Gasoline and Postage Stamps
Sov and I were talking recently about the ridiculous gas prices these days, and he said that when he goes to the gas station, he only puts in about $20 at a time (which for me would only procure 1/3 tank of gas). Then I thought about it and realized that gas prices aren't going to get any lower, ever again. It's only going to get more expensive. Car dealerships are trying to push cars these days by promising $2.99 gasoline for a year after purchase. $2.99 seems so cheap now, but not long ago that price was appalling. Before you know it, we'll be begging to pay $4.50 per gallon, because that price is quickly going to go the way of the 22 cent stamp. So it doesn't make sense to only fill the tank part way. Instead you should fill it completely, because by the time you go back in a week, the price is only going to be higher, so you get a better deal if you do it now. And while you're at it, stock up on those First Class Forever postage stamps.
More on Gasoline
My friend K-T thinks that the rise in gas prices is a good thing.
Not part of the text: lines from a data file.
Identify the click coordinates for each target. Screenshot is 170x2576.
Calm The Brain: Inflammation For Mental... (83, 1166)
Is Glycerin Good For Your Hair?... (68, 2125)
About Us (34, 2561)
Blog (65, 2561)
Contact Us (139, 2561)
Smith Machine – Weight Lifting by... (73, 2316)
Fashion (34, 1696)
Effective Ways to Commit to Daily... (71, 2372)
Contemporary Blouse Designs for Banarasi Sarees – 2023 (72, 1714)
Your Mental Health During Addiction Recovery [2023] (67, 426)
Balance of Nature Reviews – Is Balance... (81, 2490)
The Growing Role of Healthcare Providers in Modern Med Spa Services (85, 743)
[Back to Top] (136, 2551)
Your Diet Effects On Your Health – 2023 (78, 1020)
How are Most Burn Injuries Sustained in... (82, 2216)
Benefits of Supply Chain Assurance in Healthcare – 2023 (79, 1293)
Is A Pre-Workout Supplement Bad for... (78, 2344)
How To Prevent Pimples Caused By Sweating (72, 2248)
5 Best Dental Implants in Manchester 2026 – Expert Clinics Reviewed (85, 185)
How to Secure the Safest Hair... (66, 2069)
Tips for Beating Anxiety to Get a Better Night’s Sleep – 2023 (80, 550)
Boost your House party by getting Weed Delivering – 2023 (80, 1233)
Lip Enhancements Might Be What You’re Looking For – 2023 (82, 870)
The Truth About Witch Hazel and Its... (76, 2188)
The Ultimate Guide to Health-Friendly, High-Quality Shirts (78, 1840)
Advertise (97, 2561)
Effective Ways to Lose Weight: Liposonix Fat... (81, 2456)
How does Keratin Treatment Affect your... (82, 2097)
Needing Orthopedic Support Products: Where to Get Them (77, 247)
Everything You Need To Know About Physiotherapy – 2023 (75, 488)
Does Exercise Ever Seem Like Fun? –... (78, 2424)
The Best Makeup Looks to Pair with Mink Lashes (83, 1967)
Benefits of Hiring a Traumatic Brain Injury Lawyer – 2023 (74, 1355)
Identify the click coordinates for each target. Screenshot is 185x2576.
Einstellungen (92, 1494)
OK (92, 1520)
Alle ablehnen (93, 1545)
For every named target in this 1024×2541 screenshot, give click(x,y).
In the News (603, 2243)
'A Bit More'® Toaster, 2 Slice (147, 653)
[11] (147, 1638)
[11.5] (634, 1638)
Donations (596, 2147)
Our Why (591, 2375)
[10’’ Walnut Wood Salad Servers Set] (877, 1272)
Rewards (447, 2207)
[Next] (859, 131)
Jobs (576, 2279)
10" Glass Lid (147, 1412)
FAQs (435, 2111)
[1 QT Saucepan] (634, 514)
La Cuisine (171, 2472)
In fact, she thinks gas prices ought to be raised substantially in order to encourage people to stop driving their cars. I understand her sentiment that we ought to be concerned about what our oil dependency is doing to the environment. Whether you subscribe to global warming (or "climate change" as she calls it) or not (and with this cold Utah June, I'm thinking not), it's undeniable that we are damaging the environment with our oily behavior. Ok fine, but the solution is not to get people to stop driving their cars. While this might work on the East coast or in places where public transit or bicycle transit or walking are feasible options, out West we simply need cars to survive. Ian says that I am the only person he knows who has the luxury of being able to walk to work. Frankly, I can't think of anyone else who can do that either. The Western U.S. was largely developed after the advent of automobiles, whereas back East, cities were well-developed before cars existed. Thus, everything is close together out East, and everything out West is a victim of suburban sprawl. We can't change that now. If everyone in Utah gave up their cars, people couldn't survive. The solution, therefore, is not to give up our cars, but to replace our dirty burning cars with clean burning cars. The technology is already here, but unfortunately, as long as greedy rich people have their fingers in the pot of black gold, oil isn't going anywhere. Avarice may indeed turn out to be THE deadly sin for humanity.